Au contraire, le juge des référés a considéré que " en exerçant les prérogatives qui sont les siennes dans le cadre du contrôle de la gestion des dossiers de demande de prise en charge des frais de rapatriement des ressortissant tunisiens, l'Etat de Tunisie ne saurait avoir commis un trouble manifestement illicite ".

Il appartient en conséquence à la cour d'appel, alors que les demandes formées devant elle par la société La Voie Eternelle consistent toujours à faire cesser " le trouble manifestement illicite contraire à l'ordre public de nature à créer un dommage imminent ", d'apprécier l'existence de ce trouble, demande dont la cour est régulièrement saisie tant par la déclaration d'appel que par les conclusions de la société La Voie Eternelle, de sorte que la fin de non-recevoir sera rejetée.

Sur l'irrecevabilité de l'Etat de Tunisie faute d'avoir fait un appel incident ;

Il est constant que devant le premier juge, l'Etat de Tunisie avait soulevé une fin de non-recevoir soutenant que la saisine du juge des référés sur le fondement de l'article L. 442-6 du Code de commerce était irrecevable dès lors que l'Etat de Tunisie n'était ni commerçant, ni producteur, ni industriel.

Le premier juge a rejeté cette fin de non-recevoir après avoir considéré que l'article L. 442-6 du Code de commerce ne trouvait pas à s'appliquer devant le juge des référés du tribunal de grande instance.

Si l'Etat de Tunisie n'a pas interjeté un appel incident devant la cour pour contester ce rejet, il convient de constater qu'il ne soutient plus une fin de non-recevoir devant la cour mais entend simplement répondre sur le fond à l'appelant qui invoque au soutien de ses demandes l'article L. 442-6 du Code de commerce en considérant que ce texte n'est pas applicable en l'espèce.

Ce faisant, l'Etat de Tunisie ne fait que développer un nouveau moyen de défense au fond qui est recevable devant la cour d'appel.

La société La Voie Eternelle sera en conséquence déboutée de son moyen d'irrecevabilité.

Sur l'existence d'un trouble manifestement illicite ;

En application de l'article 808 du Code de procédure civile, dans tous les cas d'urgence, le président du tribunal de grande instance peut, dans les limites de la compétence du tribunal, ordonner en référé toutes les mesures qui ne se heurtent à aucune contestation sérieuse ou que justifie l'existence d'un différend.

Selon l'article 809 du Code de procédure civile, le président peut toujours, même en présence d'une contestation sérieuse, prescrire en référé les mesures conservatoires ou de remise en état qui s'imposent, soit pour prévenir un dommage imminent, soit pour faire cesser un trouble manifestement illicite.

Le trouble manifestement illicite résulte de toute perturbation résultant d'un fait qui directement ou indirectement constitue une violation évidente de la règle de droit.
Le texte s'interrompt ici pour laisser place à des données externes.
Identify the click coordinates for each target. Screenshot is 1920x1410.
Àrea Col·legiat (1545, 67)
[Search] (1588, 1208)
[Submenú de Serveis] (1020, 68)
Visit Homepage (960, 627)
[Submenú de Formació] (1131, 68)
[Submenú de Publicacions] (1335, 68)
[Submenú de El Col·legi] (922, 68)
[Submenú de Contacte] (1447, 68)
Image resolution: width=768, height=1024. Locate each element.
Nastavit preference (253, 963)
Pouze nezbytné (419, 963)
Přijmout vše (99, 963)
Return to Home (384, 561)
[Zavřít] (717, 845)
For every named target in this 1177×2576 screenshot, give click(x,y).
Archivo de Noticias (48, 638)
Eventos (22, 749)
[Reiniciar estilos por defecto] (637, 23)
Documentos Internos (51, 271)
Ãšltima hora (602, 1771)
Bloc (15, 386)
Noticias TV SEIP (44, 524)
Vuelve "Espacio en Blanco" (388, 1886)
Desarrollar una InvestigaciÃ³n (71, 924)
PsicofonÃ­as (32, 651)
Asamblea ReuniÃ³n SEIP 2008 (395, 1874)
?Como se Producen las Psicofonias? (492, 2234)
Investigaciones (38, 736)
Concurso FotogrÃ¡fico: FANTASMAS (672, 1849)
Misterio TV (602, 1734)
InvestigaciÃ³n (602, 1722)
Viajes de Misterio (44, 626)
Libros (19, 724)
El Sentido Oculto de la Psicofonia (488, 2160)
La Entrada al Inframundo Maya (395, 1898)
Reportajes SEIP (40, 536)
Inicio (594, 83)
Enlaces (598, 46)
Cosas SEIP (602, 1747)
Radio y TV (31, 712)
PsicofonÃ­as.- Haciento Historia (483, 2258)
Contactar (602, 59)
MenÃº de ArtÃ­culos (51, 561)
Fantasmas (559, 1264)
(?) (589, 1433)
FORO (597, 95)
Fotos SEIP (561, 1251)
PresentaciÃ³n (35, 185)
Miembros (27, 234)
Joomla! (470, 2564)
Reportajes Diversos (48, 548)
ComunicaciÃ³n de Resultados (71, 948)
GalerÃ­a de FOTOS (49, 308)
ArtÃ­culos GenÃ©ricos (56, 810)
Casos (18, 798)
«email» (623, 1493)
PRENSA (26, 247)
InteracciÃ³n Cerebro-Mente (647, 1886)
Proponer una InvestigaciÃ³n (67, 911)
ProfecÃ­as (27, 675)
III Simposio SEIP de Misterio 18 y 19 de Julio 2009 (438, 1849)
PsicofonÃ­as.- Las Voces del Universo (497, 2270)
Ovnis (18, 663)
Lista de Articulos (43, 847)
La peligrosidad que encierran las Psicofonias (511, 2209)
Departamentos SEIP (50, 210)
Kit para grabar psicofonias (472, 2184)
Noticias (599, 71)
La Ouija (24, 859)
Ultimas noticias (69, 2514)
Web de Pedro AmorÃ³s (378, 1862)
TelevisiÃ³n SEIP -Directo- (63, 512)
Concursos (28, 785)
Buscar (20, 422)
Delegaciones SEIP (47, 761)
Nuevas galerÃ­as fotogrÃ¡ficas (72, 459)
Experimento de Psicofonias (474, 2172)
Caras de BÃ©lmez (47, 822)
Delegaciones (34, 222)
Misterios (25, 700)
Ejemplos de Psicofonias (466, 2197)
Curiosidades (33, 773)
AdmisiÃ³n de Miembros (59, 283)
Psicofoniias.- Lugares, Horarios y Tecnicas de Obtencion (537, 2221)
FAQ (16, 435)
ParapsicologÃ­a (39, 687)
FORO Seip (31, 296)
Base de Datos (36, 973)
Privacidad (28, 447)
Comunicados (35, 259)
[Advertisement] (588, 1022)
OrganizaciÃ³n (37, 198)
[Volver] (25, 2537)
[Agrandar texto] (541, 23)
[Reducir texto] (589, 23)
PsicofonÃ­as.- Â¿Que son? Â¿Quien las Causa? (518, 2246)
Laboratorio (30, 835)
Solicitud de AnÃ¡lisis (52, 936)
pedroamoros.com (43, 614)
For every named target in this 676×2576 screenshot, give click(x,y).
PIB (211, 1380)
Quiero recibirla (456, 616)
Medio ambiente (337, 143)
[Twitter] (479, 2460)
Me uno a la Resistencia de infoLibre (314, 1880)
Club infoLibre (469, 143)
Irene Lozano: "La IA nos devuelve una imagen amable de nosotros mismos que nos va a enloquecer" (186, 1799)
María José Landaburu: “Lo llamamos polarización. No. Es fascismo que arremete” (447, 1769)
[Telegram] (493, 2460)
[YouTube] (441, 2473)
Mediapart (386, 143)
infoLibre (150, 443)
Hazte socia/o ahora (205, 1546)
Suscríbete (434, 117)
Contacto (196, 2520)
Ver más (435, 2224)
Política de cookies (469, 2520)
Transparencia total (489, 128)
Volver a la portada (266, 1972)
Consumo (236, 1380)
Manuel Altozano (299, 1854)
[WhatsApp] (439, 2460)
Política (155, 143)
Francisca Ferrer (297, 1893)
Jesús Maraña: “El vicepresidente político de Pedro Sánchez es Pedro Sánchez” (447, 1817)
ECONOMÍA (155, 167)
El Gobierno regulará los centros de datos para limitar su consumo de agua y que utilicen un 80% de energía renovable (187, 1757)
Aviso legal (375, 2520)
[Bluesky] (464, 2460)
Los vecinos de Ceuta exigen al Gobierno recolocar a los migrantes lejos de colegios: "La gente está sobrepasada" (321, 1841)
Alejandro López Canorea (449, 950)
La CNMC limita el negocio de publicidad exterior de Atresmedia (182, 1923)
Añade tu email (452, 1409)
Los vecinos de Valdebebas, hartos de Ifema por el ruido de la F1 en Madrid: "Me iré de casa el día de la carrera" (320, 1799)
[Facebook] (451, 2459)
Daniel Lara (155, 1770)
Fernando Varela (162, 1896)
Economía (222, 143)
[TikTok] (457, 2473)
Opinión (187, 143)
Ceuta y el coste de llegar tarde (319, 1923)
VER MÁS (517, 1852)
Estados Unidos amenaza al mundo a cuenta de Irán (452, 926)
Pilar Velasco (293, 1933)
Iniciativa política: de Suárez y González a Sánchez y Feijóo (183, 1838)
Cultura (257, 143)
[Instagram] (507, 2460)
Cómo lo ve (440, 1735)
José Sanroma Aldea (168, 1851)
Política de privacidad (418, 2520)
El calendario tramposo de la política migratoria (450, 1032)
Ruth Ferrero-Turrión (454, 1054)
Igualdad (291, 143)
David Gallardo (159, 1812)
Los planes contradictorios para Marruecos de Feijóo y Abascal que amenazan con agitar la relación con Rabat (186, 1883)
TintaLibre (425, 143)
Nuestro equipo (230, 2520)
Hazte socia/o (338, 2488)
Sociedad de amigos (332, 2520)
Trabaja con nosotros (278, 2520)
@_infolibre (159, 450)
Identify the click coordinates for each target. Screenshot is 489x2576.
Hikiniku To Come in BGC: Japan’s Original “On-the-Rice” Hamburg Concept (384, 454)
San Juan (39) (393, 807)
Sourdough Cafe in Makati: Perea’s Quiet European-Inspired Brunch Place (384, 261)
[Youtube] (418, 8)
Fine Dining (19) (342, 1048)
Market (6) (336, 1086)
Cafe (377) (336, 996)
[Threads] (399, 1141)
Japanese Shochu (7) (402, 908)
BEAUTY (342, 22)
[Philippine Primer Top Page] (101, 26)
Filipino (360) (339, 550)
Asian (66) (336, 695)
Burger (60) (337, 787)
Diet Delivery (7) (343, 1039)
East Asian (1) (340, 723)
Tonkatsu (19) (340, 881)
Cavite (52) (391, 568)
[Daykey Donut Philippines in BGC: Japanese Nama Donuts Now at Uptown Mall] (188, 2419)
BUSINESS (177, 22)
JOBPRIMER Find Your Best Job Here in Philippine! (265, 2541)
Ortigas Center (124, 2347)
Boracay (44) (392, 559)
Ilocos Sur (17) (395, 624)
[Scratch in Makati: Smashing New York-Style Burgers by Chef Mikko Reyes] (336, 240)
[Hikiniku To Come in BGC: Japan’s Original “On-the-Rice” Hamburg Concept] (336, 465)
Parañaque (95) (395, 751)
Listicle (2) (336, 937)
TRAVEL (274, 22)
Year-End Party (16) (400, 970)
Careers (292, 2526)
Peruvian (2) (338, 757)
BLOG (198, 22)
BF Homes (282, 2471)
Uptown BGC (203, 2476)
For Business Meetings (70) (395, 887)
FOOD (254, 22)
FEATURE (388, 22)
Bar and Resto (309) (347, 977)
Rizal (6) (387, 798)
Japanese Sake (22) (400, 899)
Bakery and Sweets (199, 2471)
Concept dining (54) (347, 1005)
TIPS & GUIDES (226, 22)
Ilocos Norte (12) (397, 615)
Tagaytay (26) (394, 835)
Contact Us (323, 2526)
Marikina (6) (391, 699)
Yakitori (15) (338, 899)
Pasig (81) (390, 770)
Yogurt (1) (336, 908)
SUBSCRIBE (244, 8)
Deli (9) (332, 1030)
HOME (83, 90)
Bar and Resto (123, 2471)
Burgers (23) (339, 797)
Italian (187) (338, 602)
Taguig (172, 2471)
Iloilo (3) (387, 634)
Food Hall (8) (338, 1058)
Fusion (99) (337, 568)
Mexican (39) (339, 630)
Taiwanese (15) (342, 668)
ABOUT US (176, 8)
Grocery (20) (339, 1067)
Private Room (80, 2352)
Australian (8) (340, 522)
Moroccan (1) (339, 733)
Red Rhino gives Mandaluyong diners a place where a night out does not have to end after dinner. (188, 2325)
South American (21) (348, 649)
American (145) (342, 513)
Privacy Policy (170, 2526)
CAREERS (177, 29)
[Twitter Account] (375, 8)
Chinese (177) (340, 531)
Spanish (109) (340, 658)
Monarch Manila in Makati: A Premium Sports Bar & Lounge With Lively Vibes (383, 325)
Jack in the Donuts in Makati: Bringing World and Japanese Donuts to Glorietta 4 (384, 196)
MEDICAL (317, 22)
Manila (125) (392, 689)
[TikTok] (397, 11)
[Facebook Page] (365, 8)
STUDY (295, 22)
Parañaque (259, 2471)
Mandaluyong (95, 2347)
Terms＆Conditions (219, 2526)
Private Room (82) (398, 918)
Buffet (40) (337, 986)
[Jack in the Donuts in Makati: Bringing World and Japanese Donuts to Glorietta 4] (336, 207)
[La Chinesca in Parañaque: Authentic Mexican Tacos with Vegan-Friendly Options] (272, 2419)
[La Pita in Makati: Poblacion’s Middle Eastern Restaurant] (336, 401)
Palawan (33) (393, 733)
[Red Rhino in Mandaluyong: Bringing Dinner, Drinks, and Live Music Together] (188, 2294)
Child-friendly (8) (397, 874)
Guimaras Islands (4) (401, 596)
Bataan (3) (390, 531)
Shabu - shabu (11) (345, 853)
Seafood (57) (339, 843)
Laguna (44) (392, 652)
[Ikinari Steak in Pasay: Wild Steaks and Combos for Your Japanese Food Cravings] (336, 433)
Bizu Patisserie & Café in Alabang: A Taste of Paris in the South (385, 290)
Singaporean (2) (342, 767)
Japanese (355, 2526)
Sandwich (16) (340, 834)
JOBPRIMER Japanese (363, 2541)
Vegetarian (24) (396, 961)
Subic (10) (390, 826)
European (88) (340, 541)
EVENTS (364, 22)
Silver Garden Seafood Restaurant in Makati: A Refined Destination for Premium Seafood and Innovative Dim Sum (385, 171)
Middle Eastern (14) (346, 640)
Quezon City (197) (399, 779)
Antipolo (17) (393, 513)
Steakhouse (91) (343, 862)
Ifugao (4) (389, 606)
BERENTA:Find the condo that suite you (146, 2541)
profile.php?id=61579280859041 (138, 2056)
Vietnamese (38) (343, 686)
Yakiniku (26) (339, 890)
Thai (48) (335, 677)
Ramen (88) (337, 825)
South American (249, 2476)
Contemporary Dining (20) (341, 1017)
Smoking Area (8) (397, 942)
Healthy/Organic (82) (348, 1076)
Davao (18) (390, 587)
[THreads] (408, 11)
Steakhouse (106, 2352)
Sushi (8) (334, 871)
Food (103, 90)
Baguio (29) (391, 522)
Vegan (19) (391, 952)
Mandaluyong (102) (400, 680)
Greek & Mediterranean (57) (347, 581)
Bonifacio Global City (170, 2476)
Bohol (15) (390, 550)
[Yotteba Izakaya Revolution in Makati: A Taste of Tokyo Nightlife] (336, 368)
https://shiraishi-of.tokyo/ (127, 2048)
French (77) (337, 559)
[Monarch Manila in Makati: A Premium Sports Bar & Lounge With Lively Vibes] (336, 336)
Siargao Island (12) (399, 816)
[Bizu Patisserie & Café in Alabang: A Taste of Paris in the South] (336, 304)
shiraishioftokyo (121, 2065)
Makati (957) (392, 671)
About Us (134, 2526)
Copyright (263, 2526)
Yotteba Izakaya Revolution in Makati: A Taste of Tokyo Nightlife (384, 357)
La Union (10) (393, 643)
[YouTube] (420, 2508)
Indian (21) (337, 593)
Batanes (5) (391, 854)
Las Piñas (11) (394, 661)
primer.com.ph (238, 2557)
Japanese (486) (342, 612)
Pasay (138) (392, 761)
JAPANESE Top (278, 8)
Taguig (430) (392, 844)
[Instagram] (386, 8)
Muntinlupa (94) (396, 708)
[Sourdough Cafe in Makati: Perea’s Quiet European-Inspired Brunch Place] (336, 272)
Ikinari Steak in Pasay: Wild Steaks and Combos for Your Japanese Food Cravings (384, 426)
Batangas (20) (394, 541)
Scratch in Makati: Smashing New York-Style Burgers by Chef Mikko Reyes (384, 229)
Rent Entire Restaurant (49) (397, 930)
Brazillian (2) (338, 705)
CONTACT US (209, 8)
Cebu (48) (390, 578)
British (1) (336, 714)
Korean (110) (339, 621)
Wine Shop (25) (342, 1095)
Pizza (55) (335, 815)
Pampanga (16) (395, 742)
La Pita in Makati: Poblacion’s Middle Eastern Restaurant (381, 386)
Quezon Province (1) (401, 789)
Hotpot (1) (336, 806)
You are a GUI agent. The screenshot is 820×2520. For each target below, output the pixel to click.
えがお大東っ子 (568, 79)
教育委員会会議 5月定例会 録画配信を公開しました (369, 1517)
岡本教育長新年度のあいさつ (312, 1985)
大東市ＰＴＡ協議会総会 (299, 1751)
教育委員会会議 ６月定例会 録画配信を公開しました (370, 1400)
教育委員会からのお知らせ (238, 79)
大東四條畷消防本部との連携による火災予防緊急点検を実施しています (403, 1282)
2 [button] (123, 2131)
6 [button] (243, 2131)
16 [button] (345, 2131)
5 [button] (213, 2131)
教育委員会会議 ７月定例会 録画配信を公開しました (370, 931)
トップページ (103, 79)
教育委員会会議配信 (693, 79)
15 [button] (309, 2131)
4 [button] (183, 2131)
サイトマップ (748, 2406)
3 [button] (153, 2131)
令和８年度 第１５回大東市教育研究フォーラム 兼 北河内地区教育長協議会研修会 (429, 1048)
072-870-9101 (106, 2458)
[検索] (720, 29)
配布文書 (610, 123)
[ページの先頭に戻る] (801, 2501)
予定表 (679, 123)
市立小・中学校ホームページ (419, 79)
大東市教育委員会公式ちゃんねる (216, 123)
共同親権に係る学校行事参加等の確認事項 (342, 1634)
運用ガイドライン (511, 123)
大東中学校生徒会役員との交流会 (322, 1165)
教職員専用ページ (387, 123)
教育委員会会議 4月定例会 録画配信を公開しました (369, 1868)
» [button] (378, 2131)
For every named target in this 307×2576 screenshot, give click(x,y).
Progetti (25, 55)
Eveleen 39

Il s'ensuit que pour que la mesure sollicitée soit prononcée, il doit nécessairement être constaté à la date à laquelle le juge statue et avec l'évidence qui s'impose à la juridiction des référés, la méconnaissance d'un droit sur le point de se réaliser et dont la survenance et la réalité sont certaines.

En l'espèce, la société La Voie Eternelle reproche à l'Etat de Tunisie de porter atteintes aux règles relatives à la libre concurrence et notamment celles de l'article 106 du Traité sur le fonctionnement de l'Union européenne (ex-86 du Traité CE) et celles relatives aux pratiques restrictives de concurrence prévues aux articles L. 442-1 et suivants du Code de commerce.

Cependant, les agissements critiqués émanent du consulat général de Tunisie en France alors que les dispositions précitées visent à sanctionner le comportement des entreprises et non d'un Etat.

En outre, ces agissements portent sur les conditions et l'octroi d'une aide consentie par l'Etat de Tunisie au bénéfice de ses ressortissants pour la prise en charge des frais de rapatriement des corps en Tunisie, lesquelles sont déterminées par cet Etat dans le cadre de l'exercice de prérogatives de puissance publique et ne constituent pas une activité de production, de distribution ou de services qui seules sont soumises aux dispositions précitées.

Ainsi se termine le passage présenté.